Could you resume the article on AI Dungeon 2 below and continue it from its last sentence?

* _PASSAGE_:
◇ ◇ ◇ ◇ ◇
AI Dungeon 2 is a retro-inspired text-based mobile game that lets the player do, essentially, whatever they would like to do. Hobby programmer turned CEO Nick Walton built his AI Dungeon games using an algorithm developed by OpenAI called “GPT-2” which is capable of writing large sections of understandable, readable and grammatically logical text. There were some concerns from OpenAI that sharing their algorithm could have consequences (it can be used to generate “fake news“) but Walton harnessed it to deliver an open-ended adventure that is only limited by the player’s imagination (okay, and sometimes the game’s build itself).
That time I joined a band of Orcs as their drummer and toured the kingdom. 😂
Read the rest of this adventure from AI Dungeon 2 here: https://t.co/3EALbctcUE pic.twitter.com/LBregimM2j
— Nick Walton (@nickwalton00) November 26, 2019
According to the official description’s on its GitHub home site, AI Dungeon 2 is “a first of it’s [sic] kind game that allows you to enter and will react to any action you can imagine.” Another example of this type of AI-powered text-based game is the aptly named GPT Adventure, modeled after the subconscious-probing Mind Game from Orson Scott Card’s novel Ender’s Game and made by a neuroscience graduate student at Northwestern University named Nathan Whitmore.
You MUST play AI Dungeon 2, a text adventure game run by a neural net.@nickwalton00 built it using @OpenAI‘s huge GPT-2-1.5B model, and it will respond reasonably to just about anything you try. Such as eating the moon.https://t.co/3ovYyEMWpf pic.twitter.com/c4DGJieaAE
— Janelle Shane (@JanelleCShane) December 6, 2019
There are many games that give players their fair share of choices, but ultimately the player is limited by the game’s expectations and its rules–most games have to show you, and generating infinite graphical possibilities isn’t feasible yet. AI Dungeon 2 is different because the player feeds it whatever command they like and the game will use its neural network to figure out how to make the player’s wildest ideas come to life in the text-only wold of the game. The game starts by giving players choices on the setting and their character in order to generate an opening for the player’s story, and the trick is that as the story progresses the algorithm forgets a little bit of what it told you earlier. This means that sometimes the story goes wide and all outside, but AI Dungeon 2 does its best to keep up with even the most vivid of imaginations. Research scientist and AI writer Janelle Shane was able to eat the moon in her AI Dungeon 2 story.
◇ ◇ ◇ ◇ ◇
Saved data entries

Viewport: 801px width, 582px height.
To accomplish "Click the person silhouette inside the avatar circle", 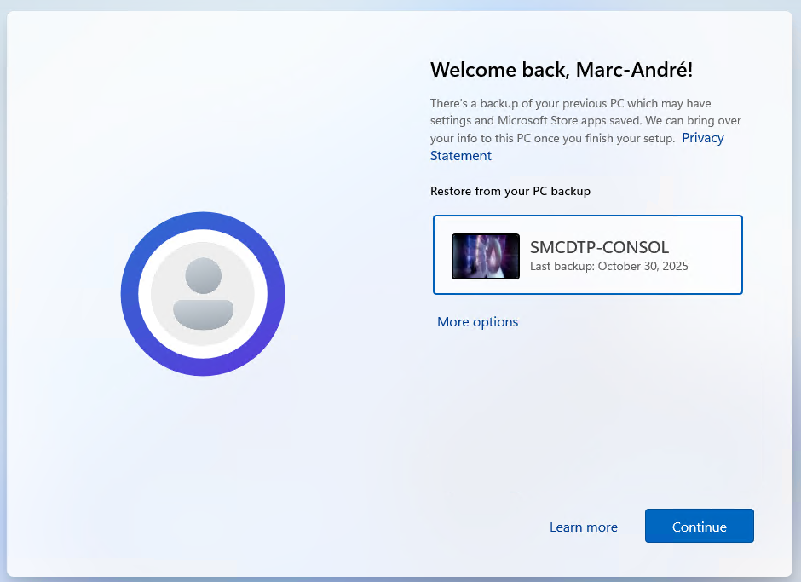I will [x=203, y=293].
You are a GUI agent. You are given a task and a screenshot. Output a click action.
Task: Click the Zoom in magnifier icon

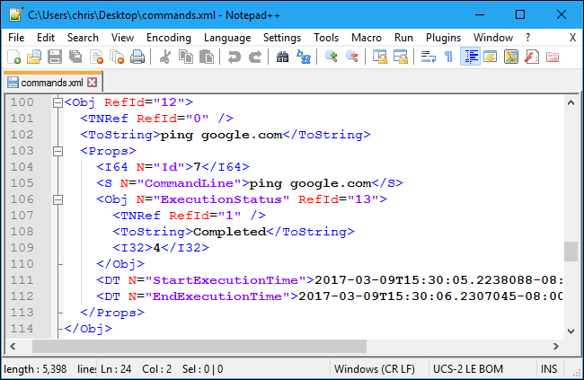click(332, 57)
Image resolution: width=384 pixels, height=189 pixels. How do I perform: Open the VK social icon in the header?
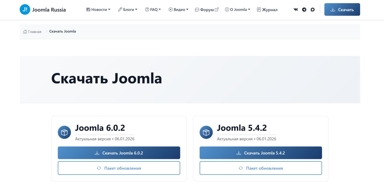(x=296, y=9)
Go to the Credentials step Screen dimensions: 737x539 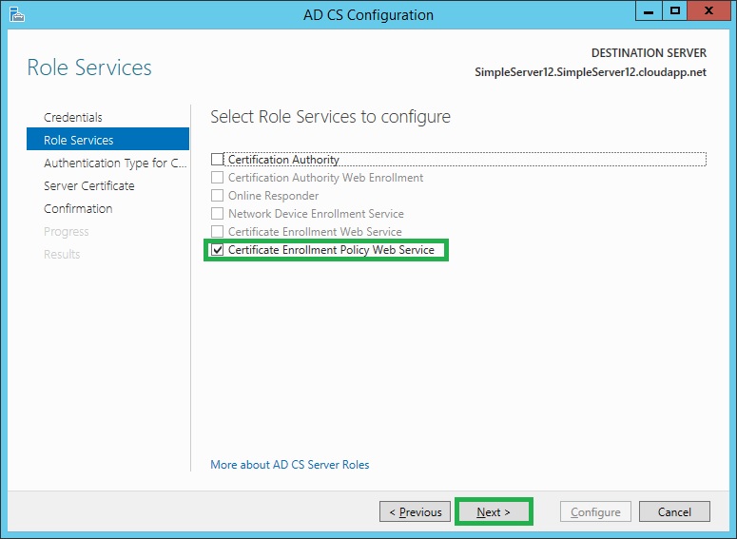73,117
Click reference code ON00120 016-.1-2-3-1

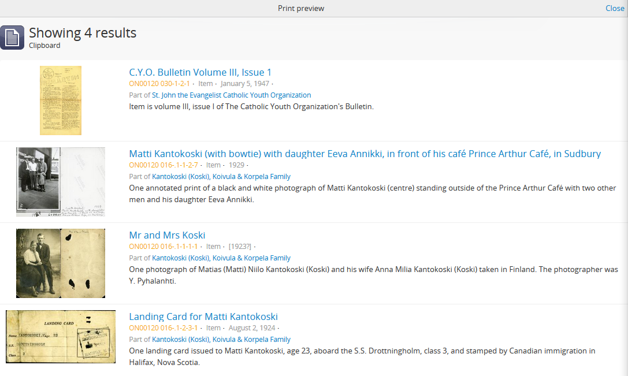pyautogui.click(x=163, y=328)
◇ ◇ ◇ ◇ ◇
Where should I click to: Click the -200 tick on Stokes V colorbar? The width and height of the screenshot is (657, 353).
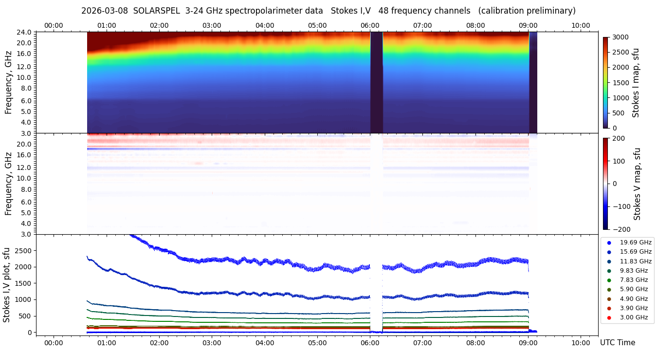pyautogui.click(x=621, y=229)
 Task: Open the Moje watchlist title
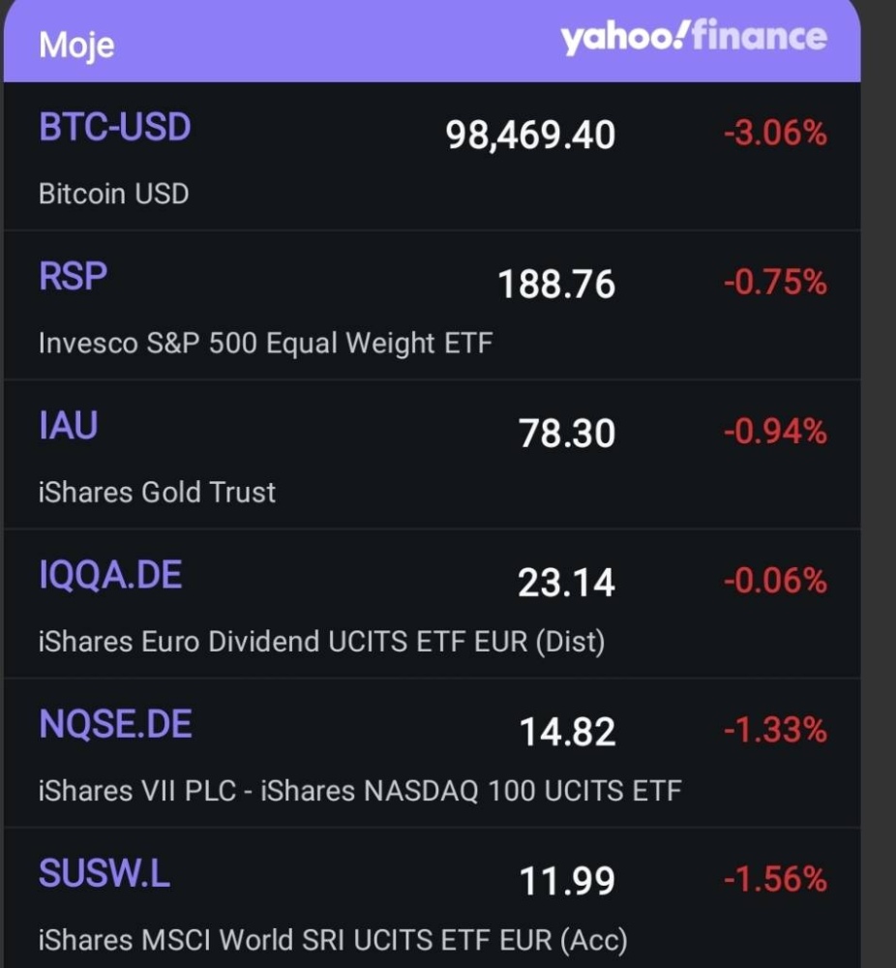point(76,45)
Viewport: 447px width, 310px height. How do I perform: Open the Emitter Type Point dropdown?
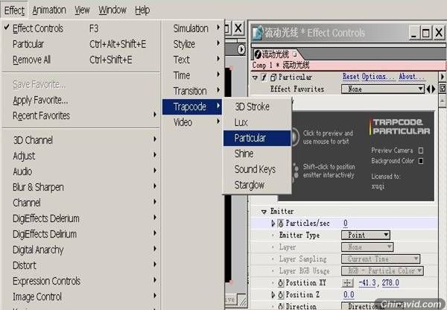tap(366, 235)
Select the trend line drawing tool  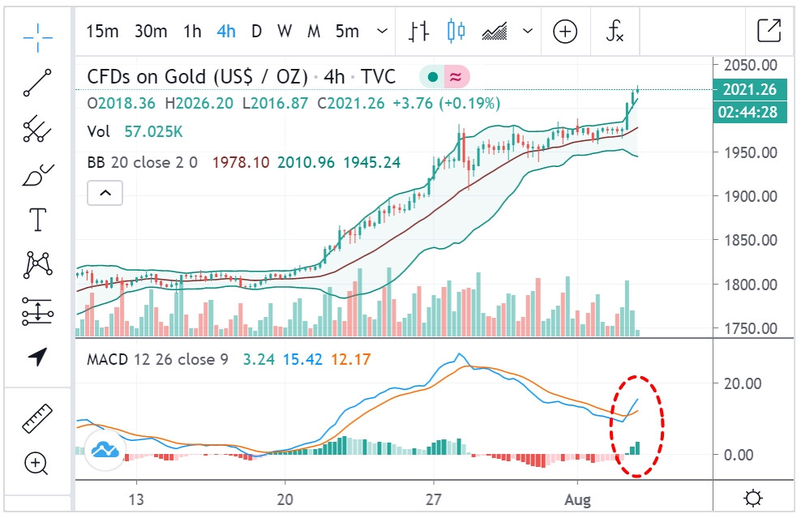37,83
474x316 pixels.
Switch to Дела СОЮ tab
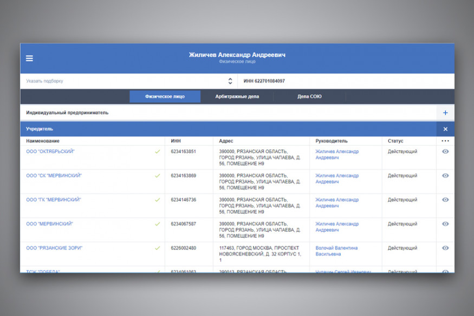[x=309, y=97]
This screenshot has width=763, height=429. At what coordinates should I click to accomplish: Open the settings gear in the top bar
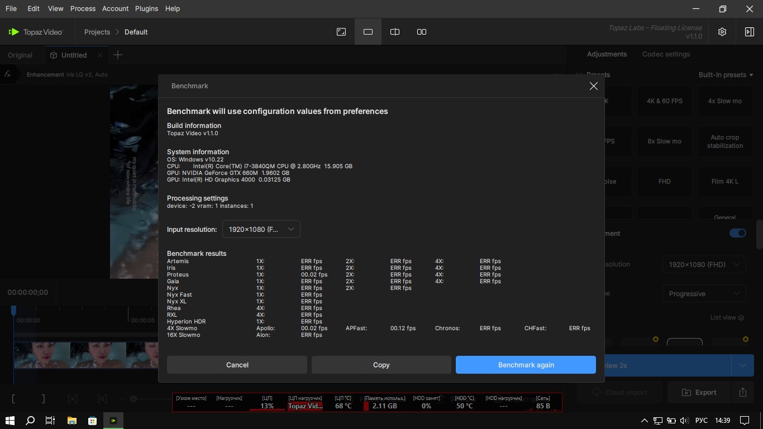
◇ ◇ ◇ ◇ ◇
* _TASK OUTPUT_:
AI Dungeon 2 is publicly released! You can download it on iOS now and Android in another day or two. As a holiday gift we’ve decided that it will be completely free till the end of the year so try it out now! https://t.co/bed8zMJrbr
— Nick Walton (@nickwalton00) December 17, 2019
According to Walton’s post on Brigham Young University’s Perception, Control, and Congnition Laboratory blog, the first iteration of AI Dungeon had game-generated options only; it was “a deep learning generated text adventure” that was restricted by its “computational cost.” AI Dungeon 2 allows the player to submit their own options, and the GPT-2 model picks up the story from what the player chooses to do or say. AI Dungeon 2‘s model size is bigger than its predecessor, using “OpenAI’s largest 1.5B parameter model and fine-tun[ing] it on a collection of text adventures obtained from chooseyourstory.com.”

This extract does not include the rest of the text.